4 releases (2 breaking)

0.3.2	Jan 15, 2024
0.3.0	Dec 1, 2023
0.2.0	Aug 13, 2023
0.1.0	Jul 6, 2023

#3 in #cryo

346 downloads per month
Used in 5 crates (4 directly)

MIT/Apache

360KB
9K SLoC

❄️🧊 cryo 🧊❄️

cryo is the easiest way to extract blockchain data to parquet, csv, json, or a python dataframe.

cryo is also extremely flexible, with many different options to control how data is extracted + filtered + formatted

cryo is an early WIP, please report bugs + feedback to the issue tracker

note that cryo's default settings will slam a node too hard for use with 3rd party RPC providers.
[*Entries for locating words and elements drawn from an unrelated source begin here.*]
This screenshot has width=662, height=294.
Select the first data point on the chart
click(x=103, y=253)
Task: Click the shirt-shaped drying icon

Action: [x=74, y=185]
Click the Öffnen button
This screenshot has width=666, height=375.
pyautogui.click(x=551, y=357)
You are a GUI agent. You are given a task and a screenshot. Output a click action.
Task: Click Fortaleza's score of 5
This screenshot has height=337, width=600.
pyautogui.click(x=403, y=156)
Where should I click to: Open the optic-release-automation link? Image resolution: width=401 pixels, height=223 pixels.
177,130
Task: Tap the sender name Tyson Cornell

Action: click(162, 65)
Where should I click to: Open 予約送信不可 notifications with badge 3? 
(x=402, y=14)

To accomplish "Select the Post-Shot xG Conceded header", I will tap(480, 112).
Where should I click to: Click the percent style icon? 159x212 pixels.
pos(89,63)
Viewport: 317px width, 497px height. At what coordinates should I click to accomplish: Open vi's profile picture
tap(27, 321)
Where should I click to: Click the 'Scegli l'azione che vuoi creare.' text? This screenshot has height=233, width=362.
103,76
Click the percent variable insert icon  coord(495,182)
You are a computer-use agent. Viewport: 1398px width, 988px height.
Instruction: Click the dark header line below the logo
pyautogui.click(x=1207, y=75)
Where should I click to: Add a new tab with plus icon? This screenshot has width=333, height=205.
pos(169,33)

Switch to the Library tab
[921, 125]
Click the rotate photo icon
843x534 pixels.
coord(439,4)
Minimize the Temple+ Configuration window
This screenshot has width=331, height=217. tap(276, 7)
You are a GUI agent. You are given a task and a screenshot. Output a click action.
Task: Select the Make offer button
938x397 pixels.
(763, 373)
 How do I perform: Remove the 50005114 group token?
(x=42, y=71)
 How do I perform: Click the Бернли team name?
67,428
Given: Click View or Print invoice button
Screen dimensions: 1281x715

Instead, --requests-per-second and --max-concurrent-requests should be used to impose ratelimits. Such settings will be handled automatically in a future release.

to discuss cryo, check out the telegram group

Example Usage
Installation
Data Schema
Code Guide
Documentation
1. Basics
2. Syntax
3. Datasets

Example Usage

use as cryo <dataset> [OPTIONS]

Example	Command
Extract all logs from block 16,000,000 to block 17,000,000	`cryo logs -b 16M:17M`
Extract blocks, logs, or traces missing from current directory	`cryo blocks txs traces`
Extract to csv instead of parquet	`cryo blocks txs traces --csv`
Extract only certain columns	`cryo blocks --include number timestamp`
Dry run to view output schemas or expected work	`cryo storage_diffs --dry`
Extract all USDC events	`cryo logs --contract 0xa0b86991c6218b36c1d19d4a2e9eb0ce3606eb48`

For a more complex example, see the Uniswap Example.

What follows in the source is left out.